As it turns out, vows don’t have a pandemic clause and the only thing to talk about after five months of shared forced downtime is who gets custody of the dog.
I love my lady, but I’d be lying if I told you I hadn’t seriously considered the logistics of sneaking out in the middle of the night and traveling to a small fishing village in Mexico called Zihuatenejo, restoring an old boat, and waiting for my old friend Red to surprise me by wearing dress shoes on the beach.
“The Pacific has no memory,” I whisper softly to myself as I mindlessly roll into another season of MasterChef with the same person as yesterday.
I’ve started referring to my marriage as Nana, because it’s at high-risk. For my marriage, or any marriage, to survive in these unprecedented times, we must adapt, both individually and as a couple.
Here’s the roadmap for the lost.
MAINTAIN YOUR PERSONAL AUTONOMY.
It’s healthy to remind yourself that you two exist separate from the relationship. After all, you cannot give yourselves fully to the partnership if you’ve lost your vision of who you are without it.
You can achieve this by unexpectedly leaving twice a week to play 36 holes of golf and pounding enough warm beers to make you forget you shot a +38.
BREAK THE ROUTINE.
Wear the plaid sweatpants instead of the blue ones for once. Add a little hot sauce to that bean dip, recipe be damned. Start a new Netflix series about a grisly murder in a landlocked state that is being investigated by a spiraling cop who gets so wrapped up in the case that his wife leaves him. Fight the urge to envy him.

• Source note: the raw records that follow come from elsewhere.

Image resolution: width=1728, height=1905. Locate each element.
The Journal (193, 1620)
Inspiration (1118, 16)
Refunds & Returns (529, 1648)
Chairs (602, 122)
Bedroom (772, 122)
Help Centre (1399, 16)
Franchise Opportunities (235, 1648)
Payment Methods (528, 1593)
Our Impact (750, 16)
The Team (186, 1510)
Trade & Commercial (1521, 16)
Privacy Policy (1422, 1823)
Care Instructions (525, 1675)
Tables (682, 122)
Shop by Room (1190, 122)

CHOOSE YOUR HILLS TO DIE ON.
Every morning upon entering the shower, I am greeted with a wad of hair in the drain that looks as if Big Foot had just gone through his first round of chemo. And every morning, I grow a hair more resentful.
Bringing the shower Furby sitaution up to my wife would surely result in a Discussion that weaves my flaws into a general lesson about antiquated gender norms, so I do what any real man does, internalize it and then punch a bag of sand in the garage until my knuckles bleed.
UP YOUR PULLOUT GAME.
I’m not talking about a cooch, sicko, I’m talking about a couch.

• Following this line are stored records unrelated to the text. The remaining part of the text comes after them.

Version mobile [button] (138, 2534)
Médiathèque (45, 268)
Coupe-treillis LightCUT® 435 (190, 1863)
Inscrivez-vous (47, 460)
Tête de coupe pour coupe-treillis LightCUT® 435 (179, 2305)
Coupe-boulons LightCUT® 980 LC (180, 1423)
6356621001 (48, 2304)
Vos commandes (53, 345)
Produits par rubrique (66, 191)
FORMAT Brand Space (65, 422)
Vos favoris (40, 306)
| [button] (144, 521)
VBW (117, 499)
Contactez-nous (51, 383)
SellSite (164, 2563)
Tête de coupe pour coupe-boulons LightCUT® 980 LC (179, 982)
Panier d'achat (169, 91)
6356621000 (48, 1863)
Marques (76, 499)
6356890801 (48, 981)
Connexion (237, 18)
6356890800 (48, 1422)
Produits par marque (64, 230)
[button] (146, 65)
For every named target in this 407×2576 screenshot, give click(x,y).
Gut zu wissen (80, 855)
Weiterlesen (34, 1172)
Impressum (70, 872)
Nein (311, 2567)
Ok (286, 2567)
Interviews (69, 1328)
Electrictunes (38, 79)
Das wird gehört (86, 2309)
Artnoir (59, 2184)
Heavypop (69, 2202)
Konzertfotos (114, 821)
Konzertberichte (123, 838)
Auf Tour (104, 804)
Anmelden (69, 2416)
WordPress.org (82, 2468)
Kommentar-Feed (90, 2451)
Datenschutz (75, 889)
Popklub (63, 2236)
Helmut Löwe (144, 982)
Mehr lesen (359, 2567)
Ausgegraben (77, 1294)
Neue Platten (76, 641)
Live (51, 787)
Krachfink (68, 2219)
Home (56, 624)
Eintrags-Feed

Investing in a pullout couch is absolutely essential in a successful pandemic marriage because it allows you to maintain a good night’s sleep after she kicks you out of the master for double IPA-induced flatulence and repeatedly sleep-talking the lyrics to Stacie Orrico’s 2003 hit “There’s Gotta Be More To Life.”
I guess the old adage is true:
“If you love someone, let them go and screw Lenny from next door. If she comes back, she’s yours. If she doesn’t, finally some time to your damn self.”